I‘ll never get a girl to love me. I don’t even have arms to hold a girlfriend. If I have children, I‘ll never be able to hold them either. What sort of job could I ever have? Who would hire me? For most jobs, they’d have to hire a second person just to help me do what I was supposed to do. Who would ever hire one for the price of two?

My challenges were mostly physical, but clearly they affected me emotionally as well. I went through a very scary period of depression at a young age. Then, to my everlasting shock and gratitude, as I moved into my teen years, I gradually won acceptance, first from myself and then from others.

Everyone goes through times when they feel excluded, alienated, or unloved. We all have our insecurities. Most kids fear they‘ll be mocked because their noses are too big or their hair is too curly. Adults fear that they won’t be able to pay the bills or that they will fail to live up to expectations.

You will face moments of doubt and fear. We all do. Feeling down is natural; it is part of being perfectly human. Such feelings pose a danger only if you allow negative thoughts to stick around instead of just letting them wash over you.

When you trust that you have blessings—talents, knowledge, love—to share with others, you will begin the journey to self acceptance even if your gifts are not yet apparent. Once you begin that walk, others will find you and walk with you.

SPEAKING UP

I found the path to my purpose while trying to reach out to my classmates. If you‘ve ever had to be the new kid in the corner, eating lunch all by yourself, I’m sure you understand that being the new kid in the corner in a wheelchair could be all the more difficult. Our moves from Melbourne to Brisbane, to the United States, and back to Brisbane forced me to make adjustments that added to my challenges.
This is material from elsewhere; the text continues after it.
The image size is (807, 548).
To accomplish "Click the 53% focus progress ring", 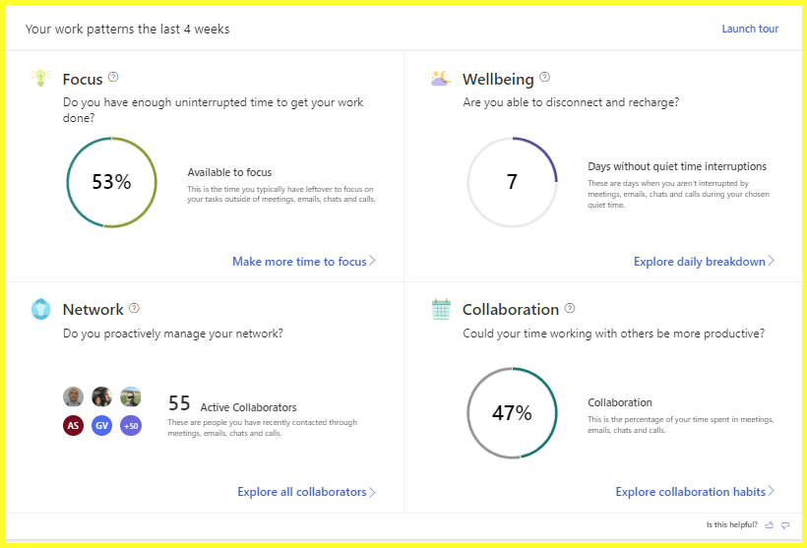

My new classmates often assumed I was mentally as well as physically disabled. They usually kept their distance unless I summoned the courage to strike up conversations in the lunchroom or in the hallway. The more I did this, the more they accepted that I really wasn‘t an alien dropped into their midst.

Sometimes, you see, God expects you to help out with the heavy lifting. You can wish. You can dream. You can hope. But you must also act upon those wishes, those dreams, and those hopes. You have to stretch beyond where you are to reach where you want to be. I wanted people at my school to know that I was just like them on the inside, but I had to go outside my comfort zone to do that. Reaching out to them in this way brought out awesome rewards.

In time these discussions with classmates about coping in a world made for arms and legs led to invitations for me to speak to student groups, church youth groups, and other teen organizations. There’s a wonderful truth that‘s so central to living. I find it extraordinary that schools do not teach it. The essential truth is this: Each of us has some gift—a talent, a skill, a craft, a knack—that gives us pleasure and engages us, and the path to our happiness often lies within that gift.

If you are still searching, still trying to figure out where you fit in and what fulfills you, I suggest you do a self-assessment. Sit down with a pen and paper or at a computer and make a list of your favorite activities. What do you find yourself drawn to do? What can you spend hours doing, losing track of time and place, and still want to do it again and again? Now, what is it that other people see in you? Do they compliment your talent for organization or your analytical skills? If you’re not really sure what others see in you, ask your family and friends what they think you are best at.

These are the clues to finding your life‘s path, a path that lies secreted within you. We all arrive on this earth naked and full of promise. We come packed with presents waiting to be opened. When you find something that so fully engages you that you would do it for free all day every day, then you are on course. When you find someone who is willing to pay you for it, then you have a career.

At first my informal little talks to other young people were a way to reach out to them, to show that I was just like them. I was focused inward, grateful for a chance to share my world and to make connections. I knew what speaking did for me, but it took a while to realize that what I had to say might have an impact on others.